Pratikte savaşlar tüm doksanlara yayıldı ve Sosyalist Federal Cumhuriyeti’ne bağlı tüm cumhuriyetleri etkiledi. Bosna, bölgedeki en fakir ülke, bundan bir darbe aldı.

Bosna savaşı askeri olarak tam bir karışıklıktı, üç milletten meydana gelen, yarı asker, neo- Nazi gönüllüleri, Mücahidler, komünistler, mafya grupları ve son olarak, küçük olmayan NATO’nun karışımı. Eğer o yıllarda dünyada bir cehennem varsa, mutlaka Bosna’nın başkenti, çocuk öldürdüklerinde daha fazla puan kazanan keskin nişancıların olduğu Saraybosna’dadır.

Bu koşullar altında, 11 Ağustos 1995’de, Bosnalı Sırp general Ratko Mladić tarafından yönetilen bölük Srebrenica’ya – 400 Hollandalı barış elçisinin korumasındaki bölge – girdi. Onun güvenli bölge durumu, çatışmadan kaçan 60,000 sivili kendine çekmişti. On günden az sürede, Mladić’in bölüğü 8,000’den fazla insanı etnik temizlik operasyonunda öldürdü.

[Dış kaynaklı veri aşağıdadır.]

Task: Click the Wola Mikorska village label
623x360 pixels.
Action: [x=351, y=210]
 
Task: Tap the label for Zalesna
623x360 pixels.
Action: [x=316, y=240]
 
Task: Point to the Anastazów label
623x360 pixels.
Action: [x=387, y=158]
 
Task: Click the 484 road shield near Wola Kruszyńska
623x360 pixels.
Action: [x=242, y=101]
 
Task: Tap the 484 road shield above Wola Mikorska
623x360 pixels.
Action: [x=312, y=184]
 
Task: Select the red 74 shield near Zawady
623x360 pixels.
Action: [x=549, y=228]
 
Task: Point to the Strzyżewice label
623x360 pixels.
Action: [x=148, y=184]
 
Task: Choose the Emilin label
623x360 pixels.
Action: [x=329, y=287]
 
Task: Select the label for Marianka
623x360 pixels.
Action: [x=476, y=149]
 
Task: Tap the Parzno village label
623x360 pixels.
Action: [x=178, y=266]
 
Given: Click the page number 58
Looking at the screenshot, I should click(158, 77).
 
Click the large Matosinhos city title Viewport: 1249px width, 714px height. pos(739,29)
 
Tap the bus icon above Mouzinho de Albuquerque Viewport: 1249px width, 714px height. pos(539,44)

Bosna savaşı üç yıldan fazla sürdü. 1995’te 100,000 ölümle sona erdi. ( rakamlar kaynağa bağlı olarak 25,000 ile 330,000 arasında gidip geliyor ). 1.8 milyon kişi evsiz kaldı veya mülteci oldu.

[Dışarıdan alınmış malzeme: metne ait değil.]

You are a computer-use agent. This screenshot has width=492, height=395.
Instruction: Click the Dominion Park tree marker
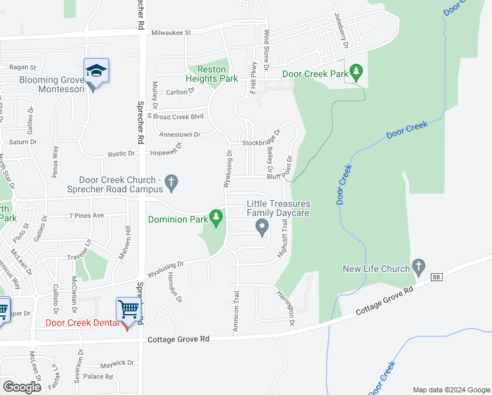click(x=216, y=217)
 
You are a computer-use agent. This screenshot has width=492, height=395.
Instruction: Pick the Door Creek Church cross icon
click(x=172, y=182)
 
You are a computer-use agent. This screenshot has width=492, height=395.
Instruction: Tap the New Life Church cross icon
click(x=418, y=266)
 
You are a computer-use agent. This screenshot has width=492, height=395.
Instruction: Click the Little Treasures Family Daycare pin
click(x=262, y=228)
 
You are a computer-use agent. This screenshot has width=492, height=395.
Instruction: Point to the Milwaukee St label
click(x=170, y=32)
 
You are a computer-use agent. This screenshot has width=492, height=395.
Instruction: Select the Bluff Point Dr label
click(x=283, y=176)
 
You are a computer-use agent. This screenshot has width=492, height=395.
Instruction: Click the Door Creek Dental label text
click(x=82, y=323)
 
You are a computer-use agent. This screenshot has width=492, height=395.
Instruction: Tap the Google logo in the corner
click(x=22, y=386)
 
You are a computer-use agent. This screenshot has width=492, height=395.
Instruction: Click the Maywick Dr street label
click(x=117, y=363)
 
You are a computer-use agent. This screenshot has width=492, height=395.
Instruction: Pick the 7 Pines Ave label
click(x=87, y=215)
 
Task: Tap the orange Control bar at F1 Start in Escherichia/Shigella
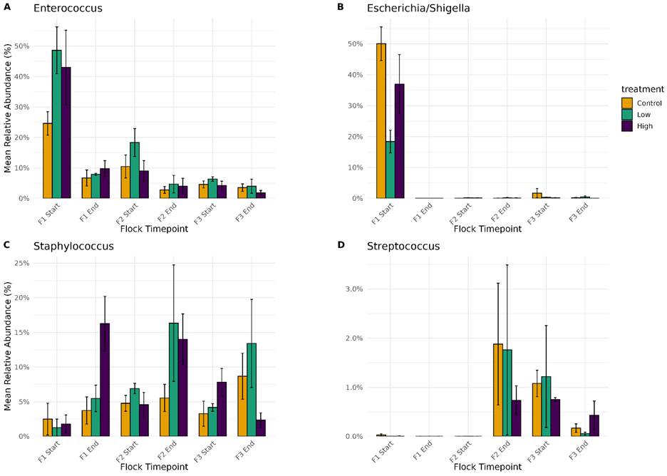381,121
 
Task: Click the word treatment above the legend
638,88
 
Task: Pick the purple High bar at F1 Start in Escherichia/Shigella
400,141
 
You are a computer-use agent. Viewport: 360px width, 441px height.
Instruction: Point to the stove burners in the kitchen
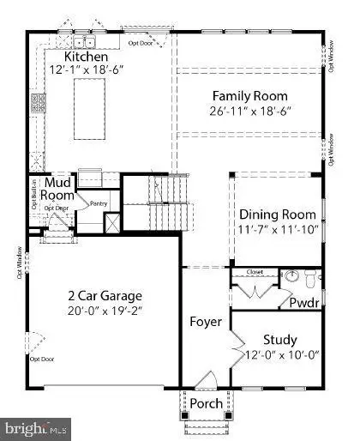click(39, 104)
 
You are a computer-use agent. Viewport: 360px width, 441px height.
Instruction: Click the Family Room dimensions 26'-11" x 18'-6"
click(250, 113)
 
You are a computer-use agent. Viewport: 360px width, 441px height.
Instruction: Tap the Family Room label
click(250, 96)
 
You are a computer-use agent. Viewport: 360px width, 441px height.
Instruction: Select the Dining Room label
click(277, 214)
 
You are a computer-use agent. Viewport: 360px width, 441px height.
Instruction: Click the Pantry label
click(100, 202)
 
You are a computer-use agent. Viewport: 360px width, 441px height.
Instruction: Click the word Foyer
click(206, 323)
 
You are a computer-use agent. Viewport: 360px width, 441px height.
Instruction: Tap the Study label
click(279, 339)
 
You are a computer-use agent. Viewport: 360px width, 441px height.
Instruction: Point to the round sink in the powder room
click(291, 276)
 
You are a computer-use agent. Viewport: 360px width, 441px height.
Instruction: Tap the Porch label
click(206, 403)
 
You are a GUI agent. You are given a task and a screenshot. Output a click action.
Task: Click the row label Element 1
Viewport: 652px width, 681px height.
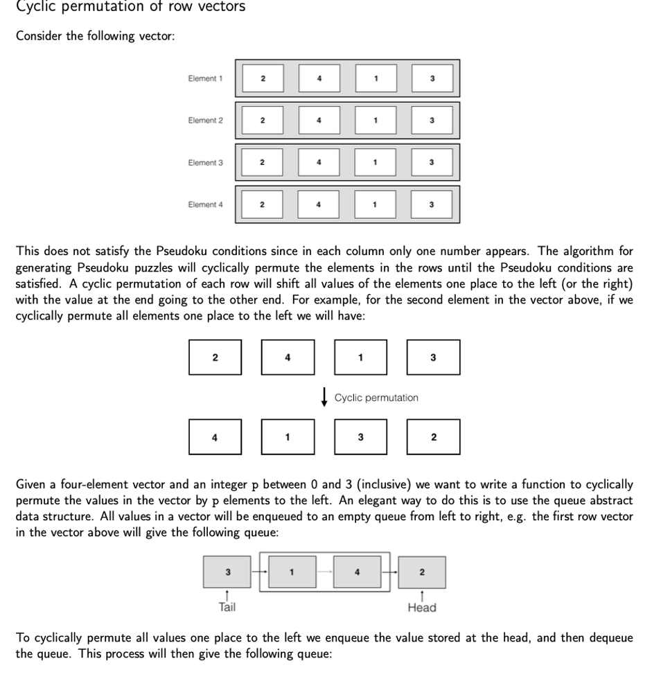point(205,78)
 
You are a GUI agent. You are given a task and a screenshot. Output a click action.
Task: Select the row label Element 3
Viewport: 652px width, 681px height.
point(205,162)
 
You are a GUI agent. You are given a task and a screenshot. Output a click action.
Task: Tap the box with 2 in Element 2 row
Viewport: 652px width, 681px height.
point(262,120)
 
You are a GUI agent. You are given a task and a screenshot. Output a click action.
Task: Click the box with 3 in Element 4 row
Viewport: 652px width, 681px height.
point(432,204)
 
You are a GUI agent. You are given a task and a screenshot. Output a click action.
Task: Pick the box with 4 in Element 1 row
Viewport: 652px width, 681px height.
point(319,78)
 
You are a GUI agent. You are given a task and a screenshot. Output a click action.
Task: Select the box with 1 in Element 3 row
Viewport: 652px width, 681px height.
point(375,162)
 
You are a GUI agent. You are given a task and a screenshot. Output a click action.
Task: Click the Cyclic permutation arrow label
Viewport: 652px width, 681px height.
point(376,398)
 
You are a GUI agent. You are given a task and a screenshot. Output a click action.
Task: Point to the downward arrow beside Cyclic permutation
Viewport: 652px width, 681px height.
point(324,398)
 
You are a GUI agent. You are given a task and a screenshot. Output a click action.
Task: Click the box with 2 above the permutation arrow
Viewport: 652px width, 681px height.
point(215,357)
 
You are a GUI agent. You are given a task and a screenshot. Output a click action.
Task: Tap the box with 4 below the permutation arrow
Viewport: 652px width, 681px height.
point(215,437)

Avrupa’nın çeşitli girişimlerinden sonra, Bosna-Hersek savaşını bitirmek üzere, Dayton- Birleşik Devletler’de, karışan partileri bir araya getirerek antlaşma imzalatan Amerikan diplomasisi oldu. Laja Destremau, King’s Kolejinde politika bilirkişisi, Bosnalı çatışmalar uzmanı Dayton anlaşmasını açıklıyor. “Dayton anlaşması, Bosna’daki kan banyosunu sonlandıracak tek çözümdü. Uygulanan politik sistem ve ülke düzeniydi ancak bu asla geçerli değildi. Her 8 ayda bir döndürülen 3 Başkan (bir Sırp, bir Hırvat ve bir Boşnak) açıkça siyasi bir çıkmaza yol açtılar.  Hiçbir reform mümkün değildi. Buna ek olarak, o anki başkan milliyetçi duyguları güçlendiriyordu. Sistem etnik ayrımcılığa dayalıydı (okullarda çocuklar bölünmüş ve yasa tüm vatandaşlara eşit davranmıyor – örneğin: 3 ana ırktan insanları sadece seçim için çalıştırabilirsiniz). Politik duraklama, politikacıları uzun-gecikmiş reformları yapmak için cesaretlendirmedi. (Anayasal reform). Anayasanın yenilenmesi, bazı güçlerinden feragat etmeleri anlamına geliyordu. Yani, Dayton antlaşması kesinlikle gerekliydi ve o zaman olabilecek en iyi sonuçtu. Ama aynı zamanda, şimdi Bosna’nın kendini bulmasındaki politik duraklamanın kısmi sorumlusudur.”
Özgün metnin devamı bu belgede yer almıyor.